Kenia López Rabadán, presidenta de la Mesa Directiva de la Cámara de Diputados, exhortó a los señalados a no guardar un "silencio cómplice" y dar explicaciones públicas, argumentando que su ausencia de la vida pública fortalece las sospechas de culpabilidad.
La postura de la oposición se ha endurecido tras las recientes acusaciones provenientes de la administración de Donald Trump, que han puesto bajo la lupa a figuras clave del morenismo en Sinaloa:
Funcionarios señalados: Además del gobernador Rocha Moya, la lista incluye al senador Enrique Inzunza y al alcalde de Culiacán, Juan de Dios Gámez.
Postura de la Cámara de Diputados: López Rabadán enfatizó que "nada ayuda a la vida pública" que los servidores permanezcan escondidos mientras las acusaciones de nexos con el Cártel de Sinaloa se intensifican.
Argumento político: La oposición sostiene que la falta de una defensa pública sólida por parte del gobierno sinaloense daña la imagen internacional de México y la confianza ciudadana.
Ante la gravedad de las acusaciones, el líder nacional del PAN y senador, Jorge Romero, anunció que su bancada solicitará formalmente la desaparición de poderes en el estado de Sinaloa:
Justificación: Romero calificó la situación como la confirmación de un "narcogobierno" y criticó la supuesta preferencia de la Cuarta Transformación por proteger a sus funcionarios en lugar de investigar.
Acciones legales: El PAN buscará llegar a las últimas consecuencias para que los responsables sean enjuiciados, asegurando que las familias mexicanas merecen vivir en paz.
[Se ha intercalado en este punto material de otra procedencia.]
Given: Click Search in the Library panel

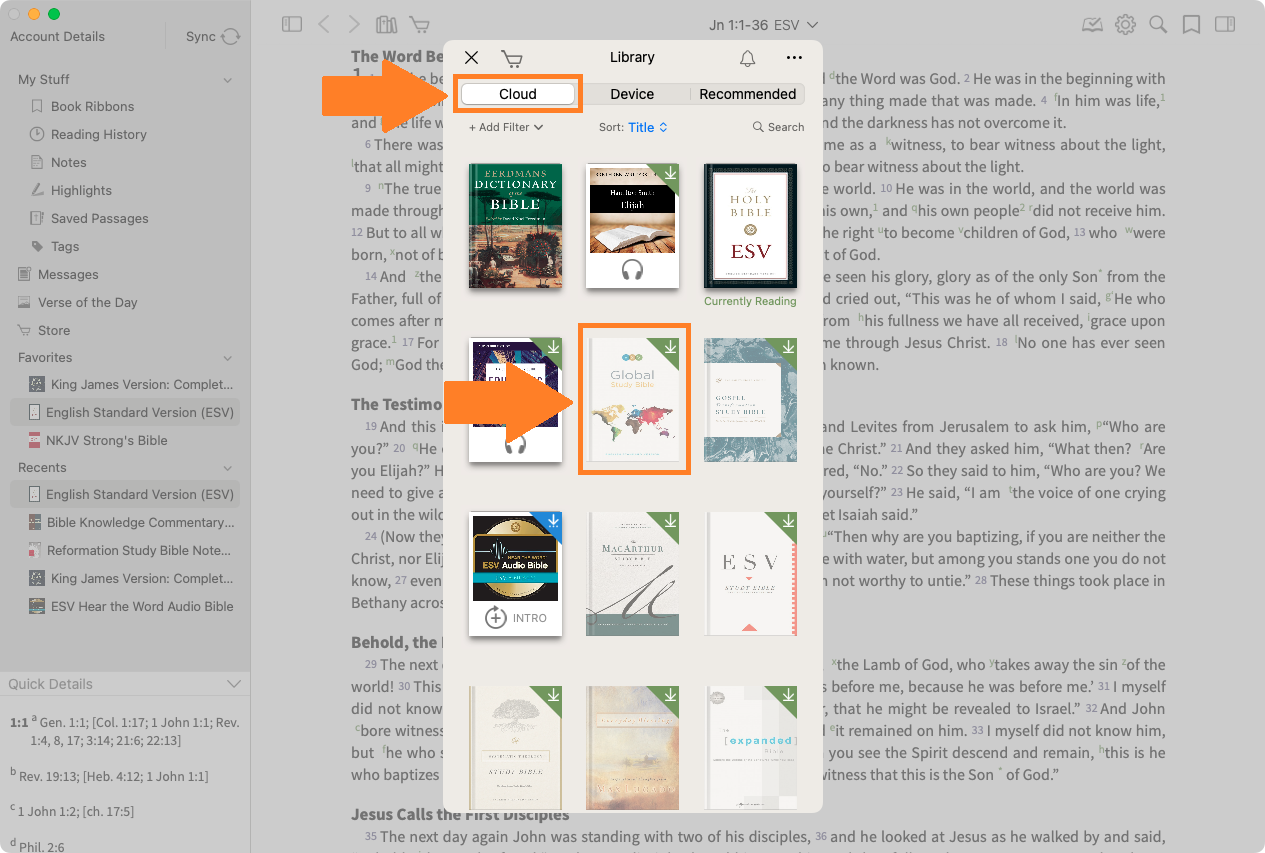Looking at the screenshot, I should point(778,127).
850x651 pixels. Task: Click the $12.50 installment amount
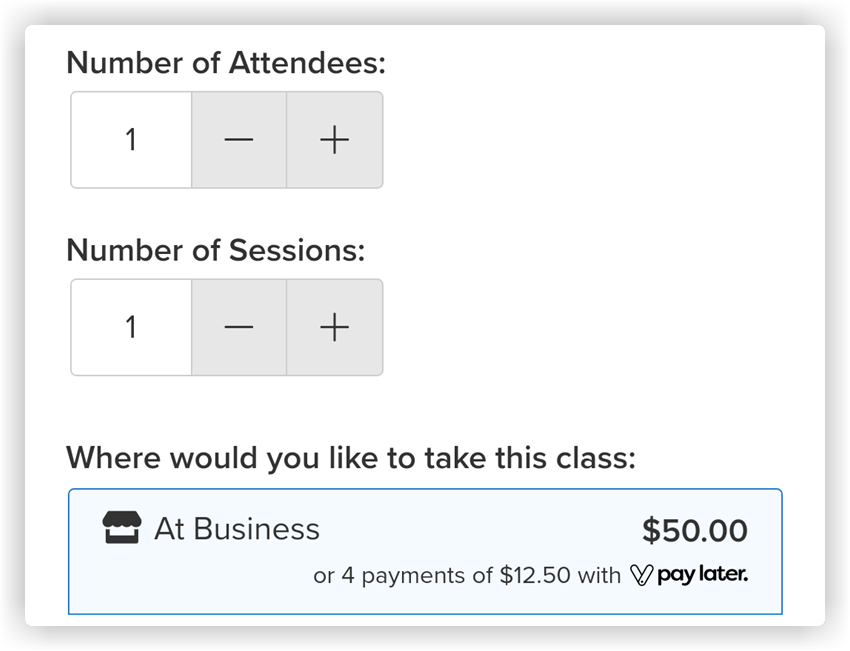(x=535, y=575)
Infiltración en los Poderes: El coordinador del PAN en el Senado, Ricardo Anaya, secundó la medida alertando que el narcotráfico ha "penetrado" incluso en las estructuras del Poder Legislativo y Judicial, haciendo urgente la intervención federal.
Se espera que la bancada panista impulse la realización de un periodo extraordinario de sesiones con el fin de debatir y votar la solicitud de desaparición de poderes. Esta figura constitucional permitiría al Senado declarar que han desaparecido los poderes constitucionales de un estado, lo que derivaría en el nombramiento de un gobernador provisional y la reestructuración del gobierno local.
El conflicto escaló de la arena política a la institucional, en un contexto donde la presión de Estados Unidos por acciones contundentes contra el crimen organizado en México se ha convertido en el eje central de la agenda bilateral entre ambos países.